The consequence of this is that when using fractal-web, we can never run the task with normalize=None

I can see how this is a general problem. For this task, that's actually fine.

As far as we understand (debugged with @mfranzon), the CellposeCustomNormalizer.default_normalize attribute is redundant. If any of the other four values is set, this is automatically false. But there is no use case where we may want to simultaneously set CellposeCustomNormalizer.default_normalize and e.g. CellposeCustomNormalizer.lower_bound (and that's why the validator has to check this condition, and raise an error if appropriate).

Unfortunately, there is one case:
One can set CellposeCustomNormalizer.default_normalize=False and set all the other elements to None. That is supported and has a specific behavior in Cellpose (though not a very typically useful one in my tests)

@tcompa
Copy link
Collaborator

tcompa commented Feb 8, 2024

As of our call:

There are mainly four branches to be covered:

  1. Do not apply any normalization at all;
  2. Apply the default CP normalization;
  3. Apply a user-provided bound-based normalization;
  4. Apply a user-provided percentiles-based normalization.

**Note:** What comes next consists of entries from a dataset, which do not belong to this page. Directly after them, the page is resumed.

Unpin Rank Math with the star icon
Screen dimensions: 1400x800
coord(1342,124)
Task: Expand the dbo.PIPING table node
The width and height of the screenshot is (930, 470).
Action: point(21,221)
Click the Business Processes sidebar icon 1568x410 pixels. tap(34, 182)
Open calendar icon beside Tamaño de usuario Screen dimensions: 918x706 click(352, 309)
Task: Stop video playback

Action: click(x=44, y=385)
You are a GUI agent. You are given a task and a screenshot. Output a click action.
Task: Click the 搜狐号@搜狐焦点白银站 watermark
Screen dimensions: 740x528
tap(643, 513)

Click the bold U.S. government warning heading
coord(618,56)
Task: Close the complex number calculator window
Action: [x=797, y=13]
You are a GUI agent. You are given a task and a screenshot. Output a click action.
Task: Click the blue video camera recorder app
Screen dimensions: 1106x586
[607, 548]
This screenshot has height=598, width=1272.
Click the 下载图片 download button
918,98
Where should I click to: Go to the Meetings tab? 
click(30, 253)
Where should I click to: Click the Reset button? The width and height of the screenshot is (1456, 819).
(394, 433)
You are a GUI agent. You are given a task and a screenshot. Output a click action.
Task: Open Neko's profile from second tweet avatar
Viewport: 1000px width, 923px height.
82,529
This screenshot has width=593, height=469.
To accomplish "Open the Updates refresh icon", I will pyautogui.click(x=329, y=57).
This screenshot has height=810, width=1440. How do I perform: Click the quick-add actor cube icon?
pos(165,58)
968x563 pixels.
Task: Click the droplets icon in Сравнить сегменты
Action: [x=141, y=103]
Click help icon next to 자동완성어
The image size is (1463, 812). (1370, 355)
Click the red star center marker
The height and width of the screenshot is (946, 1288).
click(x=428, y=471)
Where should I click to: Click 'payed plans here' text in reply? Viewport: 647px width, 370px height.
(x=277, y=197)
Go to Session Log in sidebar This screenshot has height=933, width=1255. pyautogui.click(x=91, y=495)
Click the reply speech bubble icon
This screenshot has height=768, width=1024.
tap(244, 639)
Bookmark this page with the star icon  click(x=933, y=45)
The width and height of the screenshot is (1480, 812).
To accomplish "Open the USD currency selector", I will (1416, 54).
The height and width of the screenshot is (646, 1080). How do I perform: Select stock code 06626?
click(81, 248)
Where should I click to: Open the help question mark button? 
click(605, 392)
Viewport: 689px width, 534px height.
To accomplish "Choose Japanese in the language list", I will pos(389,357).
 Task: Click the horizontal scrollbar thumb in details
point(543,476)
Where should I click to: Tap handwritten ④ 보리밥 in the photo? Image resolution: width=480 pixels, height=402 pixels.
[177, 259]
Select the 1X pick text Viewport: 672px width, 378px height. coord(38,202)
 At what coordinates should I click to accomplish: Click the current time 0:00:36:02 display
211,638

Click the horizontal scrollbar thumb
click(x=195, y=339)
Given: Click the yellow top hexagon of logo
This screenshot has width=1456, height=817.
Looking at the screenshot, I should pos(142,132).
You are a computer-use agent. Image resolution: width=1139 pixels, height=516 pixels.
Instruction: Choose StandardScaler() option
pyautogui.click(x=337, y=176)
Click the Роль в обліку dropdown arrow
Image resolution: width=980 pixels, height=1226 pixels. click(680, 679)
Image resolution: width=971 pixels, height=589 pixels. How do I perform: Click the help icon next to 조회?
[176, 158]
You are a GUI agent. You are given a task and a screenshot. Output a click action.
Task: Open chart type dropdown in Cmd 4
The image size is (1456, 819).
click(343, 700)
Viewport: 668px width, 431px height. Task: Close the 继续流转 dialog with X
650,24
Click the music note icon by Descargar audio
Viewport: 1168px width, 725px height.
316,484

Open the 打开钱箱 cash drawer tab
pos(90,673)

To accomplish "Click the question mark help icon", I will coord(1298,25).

And the expected default behavior, when there is no user input, is case number 2 (apply default CP normalization).

@tcompa
Copy link
Collaborator

tcompa commented Feb 8, 2024

Here is a naive, untested, example:

from typing import Optional, Literal
from pydantic import BaseModel, Field

class CellposeCustomNormalizer(BaseModel):
    type: Optional[Literal["custom", "no_normalization"]] = None
    lower_percentile: Optional[float] = Field(None, ge=0, le=100)
    upper_percentile: Optional[float] = Field(None, ge=0, le=100)
    lower_bound: Optional[int] = None
    upper_bound: Optional[int] = None

    @property
    def apply_normalization(self) -> bool:
        # returns False when we do not want to apply any normalization
        # returns True when _some_ normalization has to be applied (CP-default, bounds, or percentiles)
        return self.type != "no_normalization"
        
    def validator_TBD(self):
        # This should enforce some relevant constraints, like:
        # if type=None, then no other attribute can be set
        # if type="no_normalization", then no other attributes can be set
        # if type="custom", then either the bounds or the percentiles attributes must be set, but not both
        pass

def task(
    ...
    normalize: Optional[CellposeCustomNormalizer] = None,
    ...):

In this version, we'd have

  1. Do not apply any normalization at all; -> type="no_normalization"
  2. Apply the default CP normalization; -> type=None (i.e. no input)
  3. Apply a user-provided bound-based normalization; -> type="custom"
  4. Apply a user-provided percentiles-based normalization. -> type="custom"

Something I'm not happy about is that I think that if you modify the default once then you may not be able to get back to the original situation. That is, I don't think that Optional[Literal] translates into an enum with three options (None, custom and no_normalization). I'll iterate on this later.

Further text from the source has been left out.